INSTRUCTIONS FOR THE TASK> Give the number of lines below that hold "avatar", and only that.

Extracted data entries>
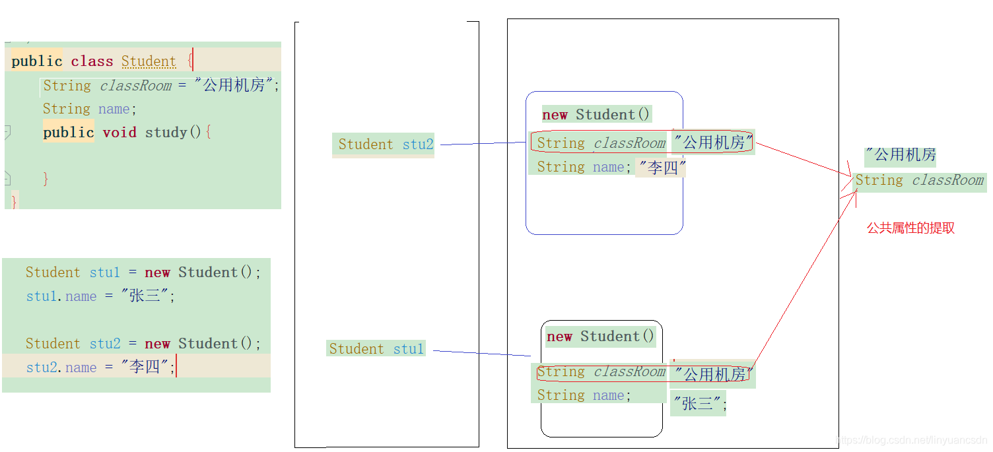Image resolution: width=993 pixels, height=452 pixels.
Task: Click the "Student stu2" stack variable label
Action: (383, 145)
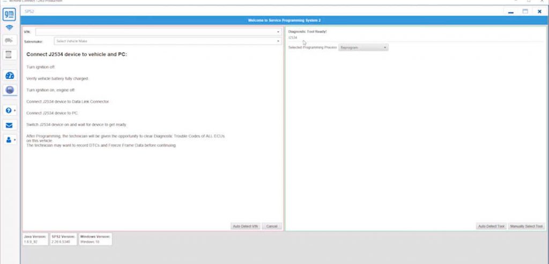This screenshot has width=549, height=264.
Task: Click the Manually Select Tool button
Action: click(526, 227)
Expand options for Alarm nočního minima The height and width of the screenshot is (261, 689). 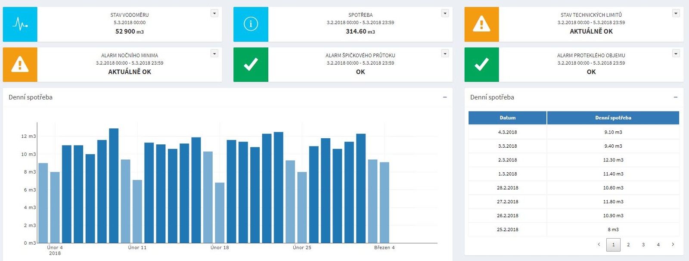(x=214, y=53)
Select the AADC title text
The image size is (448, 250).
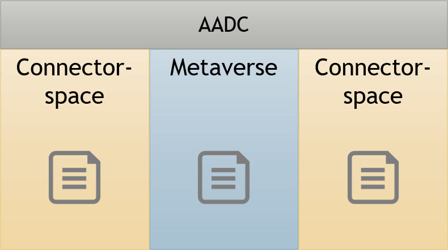tap(223, 24)
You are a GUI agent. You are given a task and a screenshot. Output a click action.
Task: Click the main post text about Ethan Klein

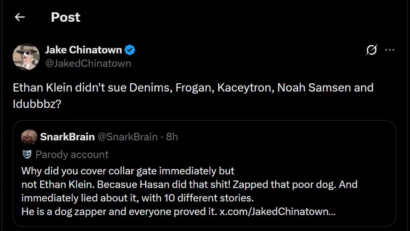pos(193,96)
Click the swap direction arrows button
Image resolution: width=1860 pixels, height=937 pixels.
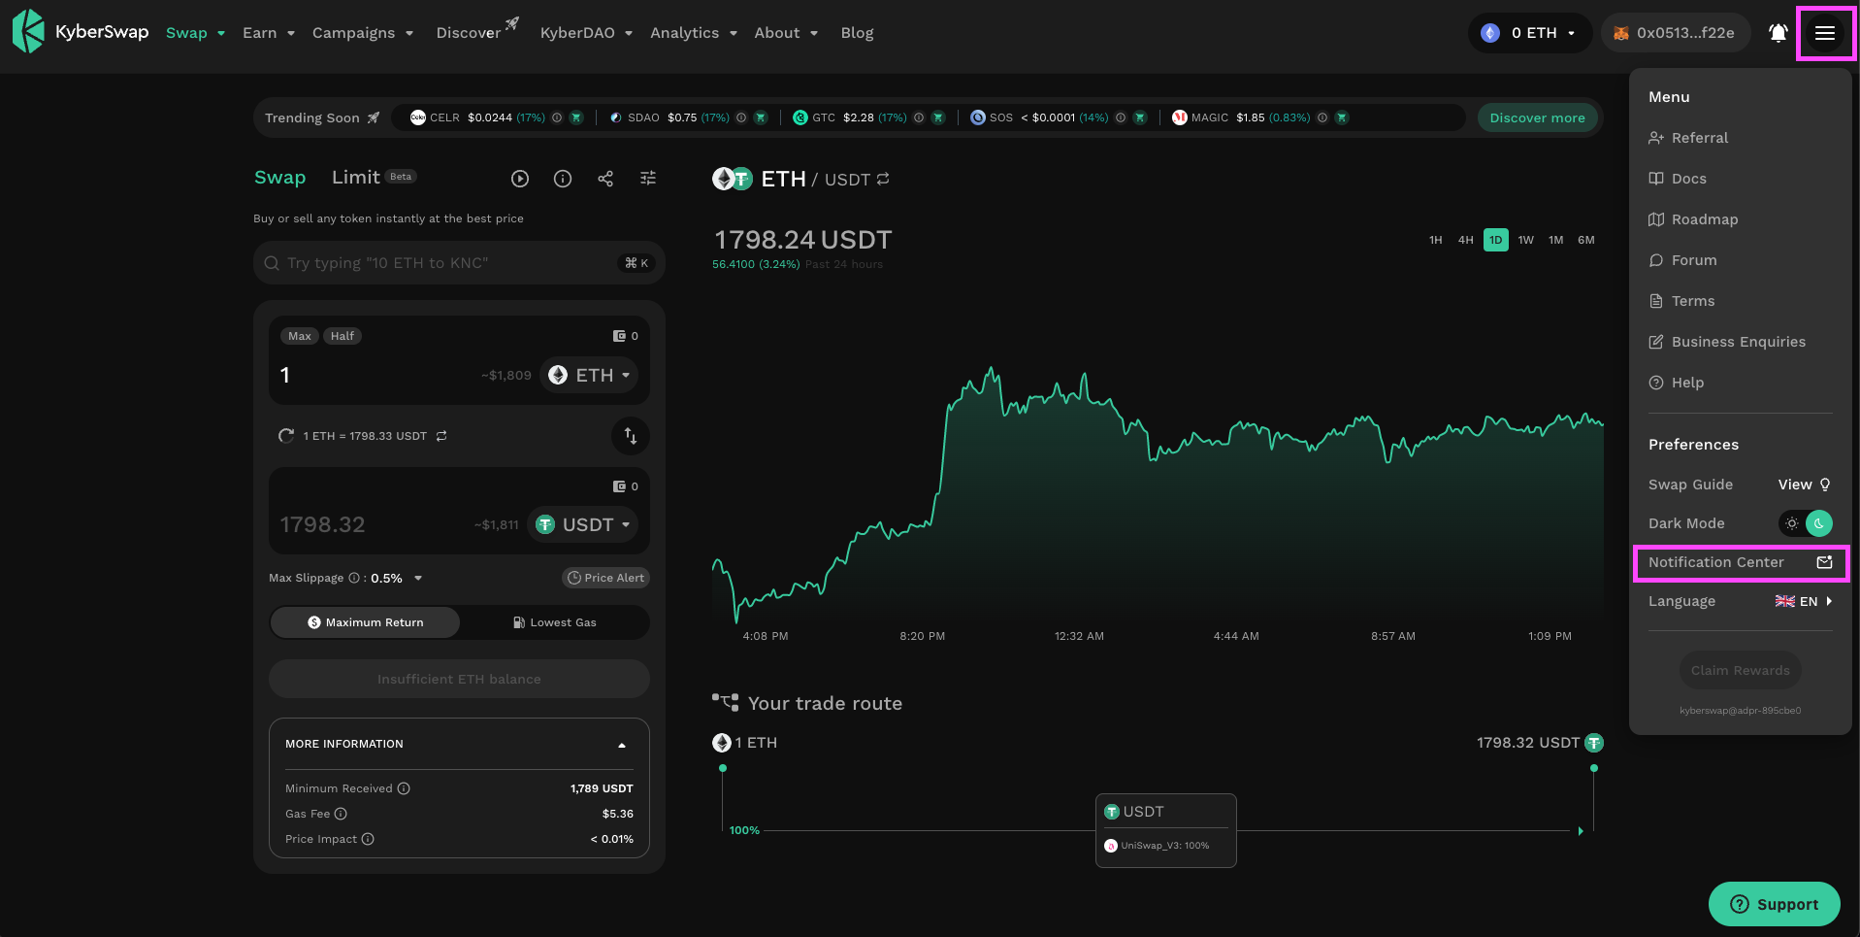point(631,436)
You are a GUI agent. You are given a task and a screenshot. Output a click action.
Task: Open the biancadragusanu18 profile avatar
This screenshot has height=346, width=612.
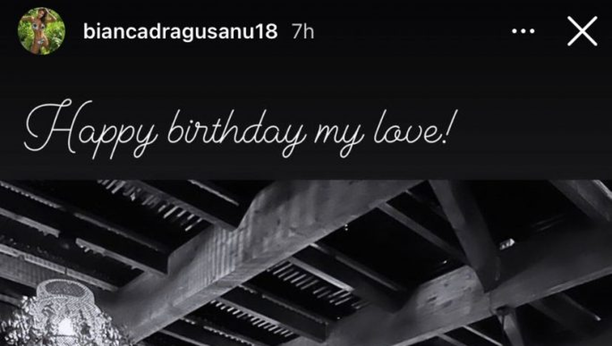41,31
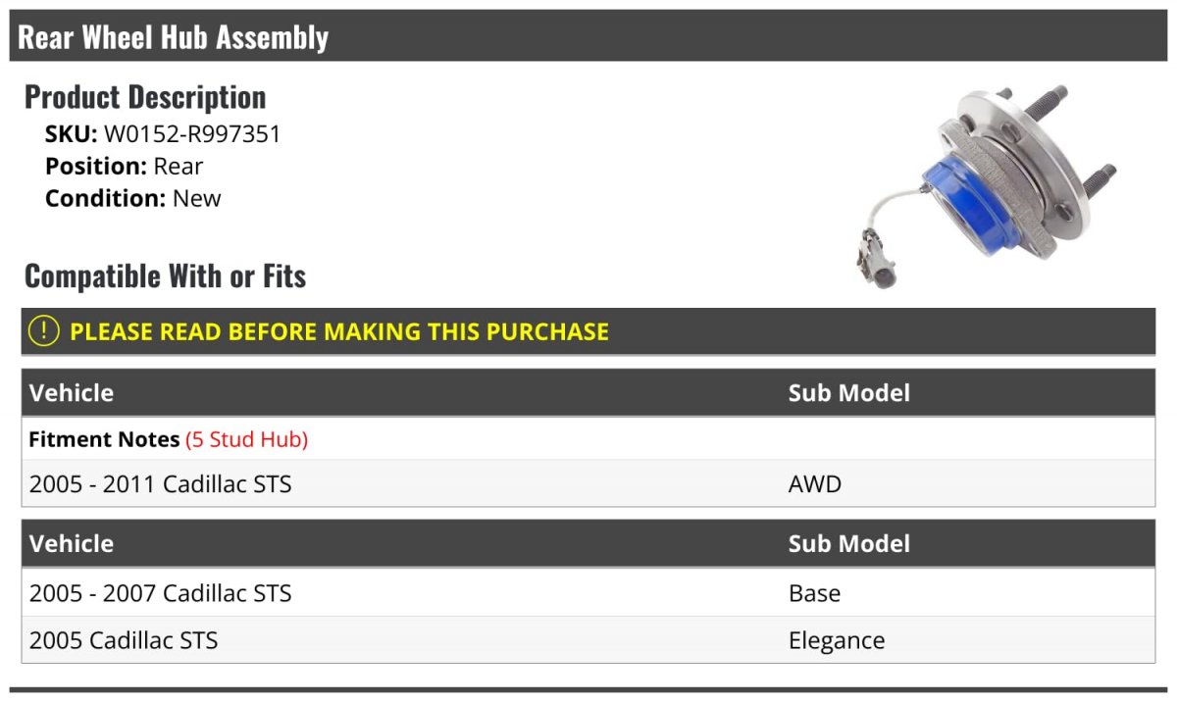The image size is (1177, 702).
Task: Click the first table's Vehicle column header
Action: (x=72, y=393)
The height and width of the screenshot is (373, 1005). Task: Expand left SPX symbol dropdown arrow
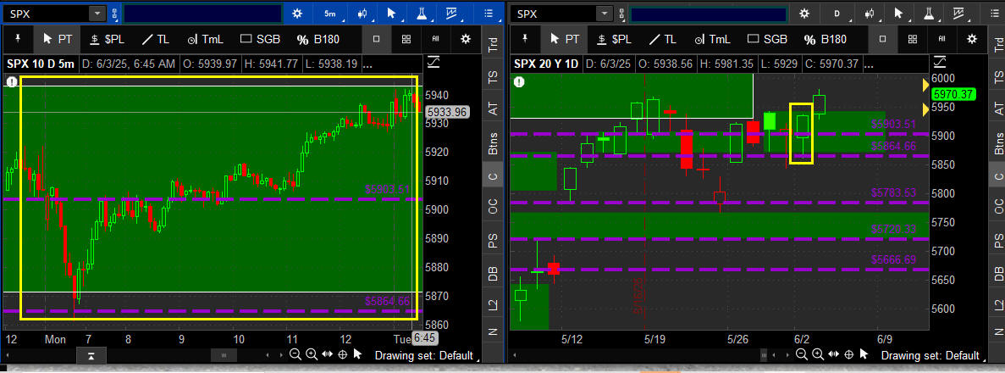[97, 13]
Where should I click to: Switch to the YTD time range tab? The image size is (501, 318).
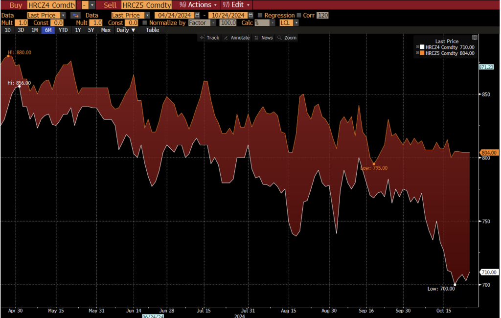point(63,30)
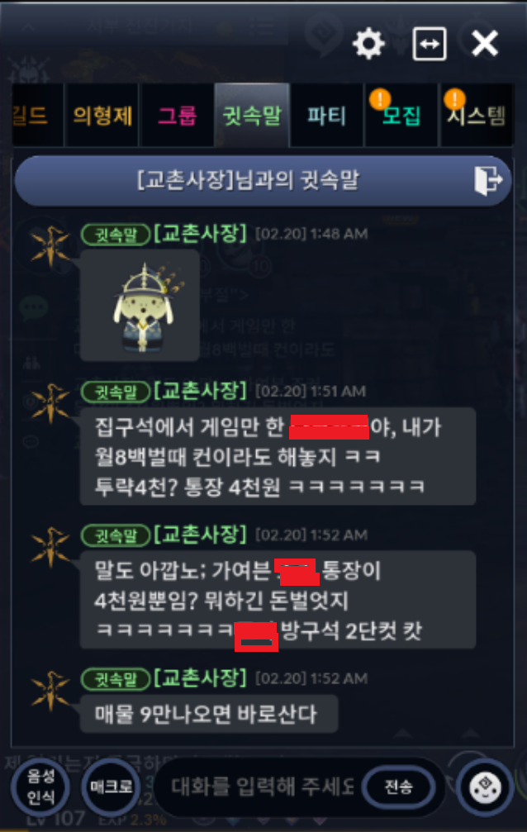Viewport: 527px width, 832px height.
Task: Open the 모집 recruitment tab with notification
Action: 401,115
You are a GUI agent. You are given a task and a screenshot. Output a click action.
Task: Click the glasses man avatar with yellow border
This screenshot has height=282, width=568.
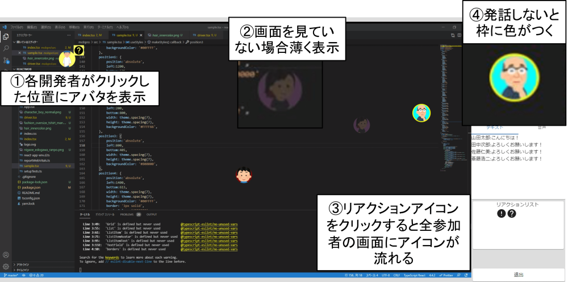click(x=420, y=113)
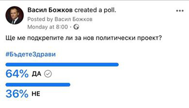
Task: Vote for the НЕ poll option
Action: (x=36, y=94)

ANSWER TO THIS PROBLEM> 2